Study: ‘Quarantine 15’ was more like 20 pounds
Soon after the pandemic started over a year ago, Americans started joking about the dreaded “quarantine 15,” worried they might gain weight while shut in homes with stockpiles of food, glued to computer screens and binge-watching Netflix.
The concern is real, but assessing the problem’s scope has been a challenge. Surveys that simply ask people about their weight are notoriously unreliable, and many medical visits have been virtual.
Now a very small study using objective measures — weight measurements from Bluetooth-connected smart scales — suggests that adults under shelter-in-place orders gained more than half a pound every 10 days. That translates to nearly 2 pounds a month, said Dr. Gregory Marcus, senior author of the research letter published Monday in the peer-reviewed JAMA Network Open. Americans who kept up their lockdown habits could easily have gained 20 pounds over the course of a year, he added.
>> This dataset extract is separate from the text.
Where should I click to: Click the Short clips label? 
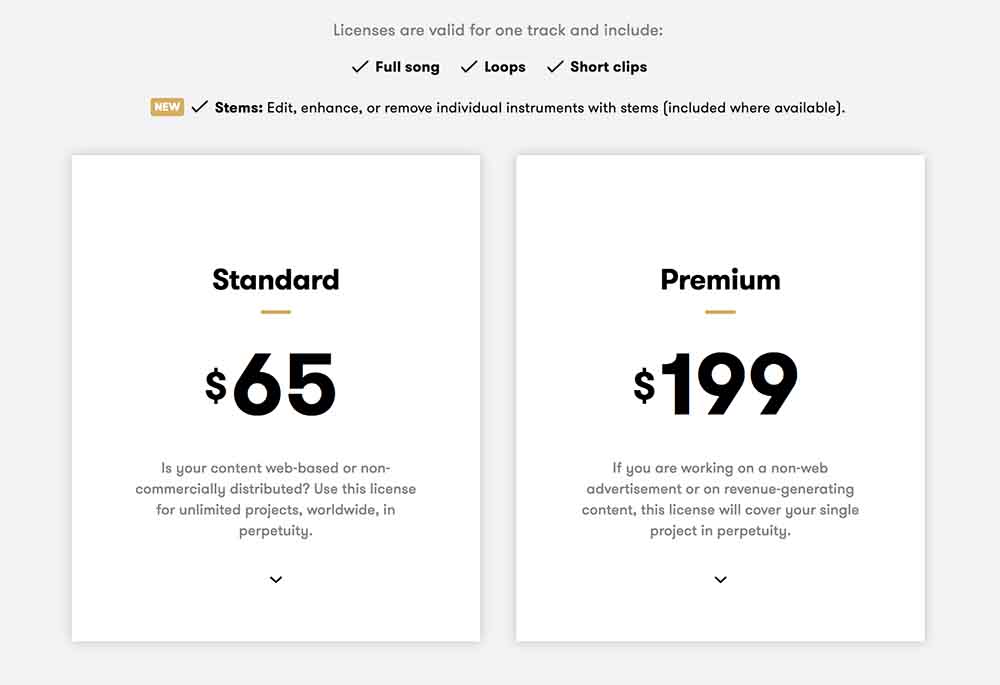tap(608, 67)
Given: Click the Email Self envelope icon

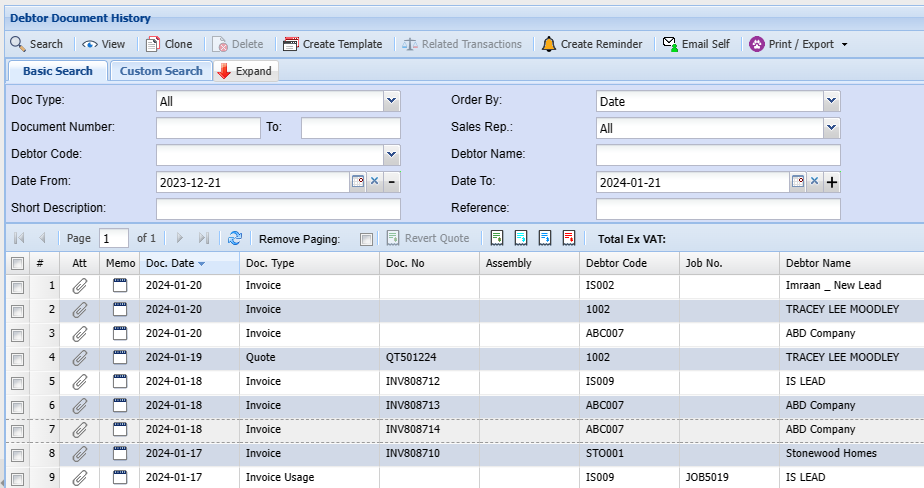Looking at the screenshot, I should [x=669, y=44].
“We know that weight gain is a public health problem in the U.S. already, so anything making it worse is definitely concerning, and shelter-in-place orders are so ubiquitous that the sheer number of people affected by this makes it extremely relevant,” said Marcus, a cardiologist and professor of medicine at University of California, San Francisco.
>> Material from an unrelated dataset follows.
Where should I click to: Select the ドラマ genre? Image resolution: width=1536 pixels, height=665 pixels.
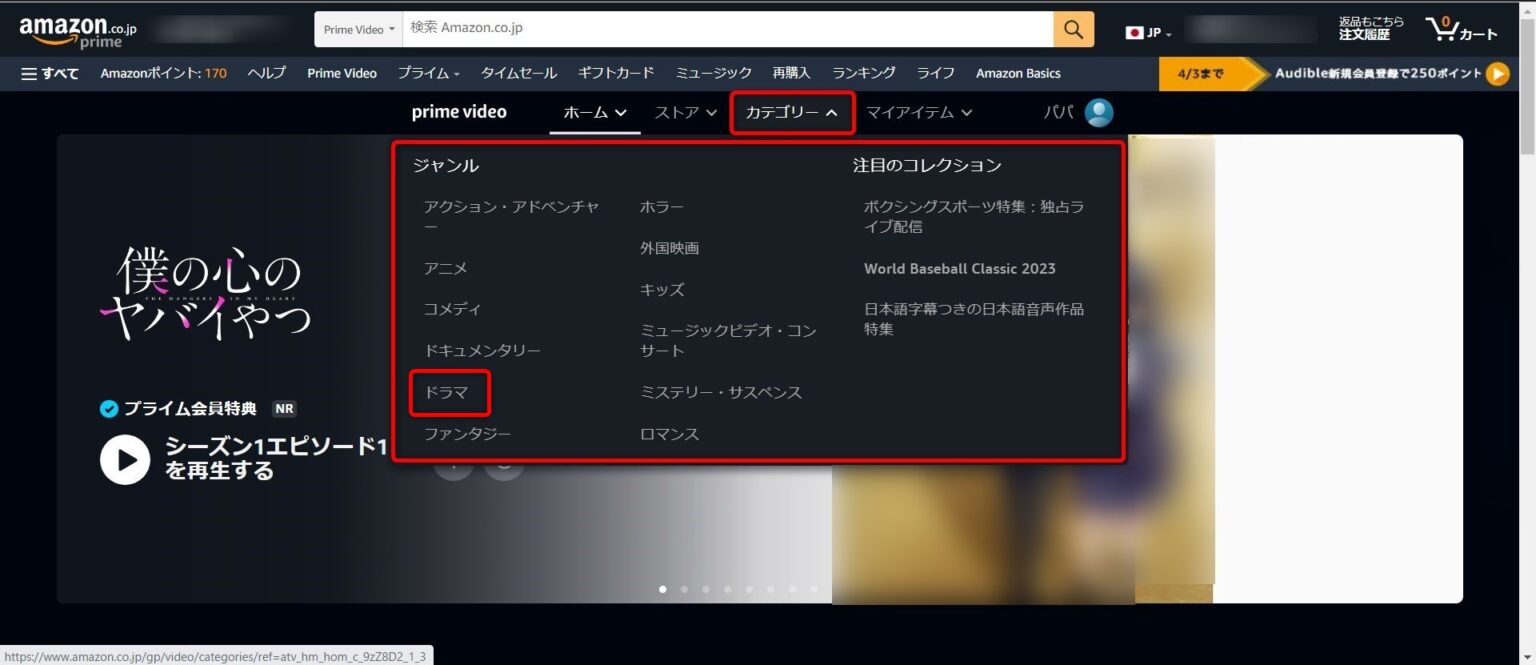(449, 392)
While it is almost impossible to make generalizations based on the study — which included fewer than 300 people scattered across the United States — all were tracking their weight regularly. Many of these people were losing weight before shelter-inplace orders were issued in their states, Marcus noted.
“It’s reasonable to assume these individuals are more engaged with their health in general, and more disciplined and on top of things,” he said. “That suggests we could be underestimating — that this is the tip of the iceberg.”
Excess weight has been linked to a greater risk of developing more severe cases of COVID-19, and the United States already has among the highest rates of overweight and obesity in the world.
Some 42 percent of American adults older than 20 are obese, as defined by body mass index, while another 32 percent are simply overweight.
The risk of severe illness has been documented among young adults who are overweight or obese, as well. Many states are prioritizing people who are overweight or obese for vaccination, along with those who have other chronic conditions like diabetes or high blood pressure.
The new study analyzed data obtained from 269 participants who were involved in an ongoing cardiology study, the Health eHeart Study. They volunteered to report weight measurements from Bluetooth-connected smart scales and weighed themselves regularly. The researchers gathered 7,444 weight measurements over a four-month period, an average of 28 weight measurements from each participant.
The group was not nationally representative, by any means, so the results are not generalizable: About three-quarters were white, and just 3.5 percent identified as Black or African American; about 3 percent identified as Asian American. The average age was 51, and they were split almost evenly among men and women.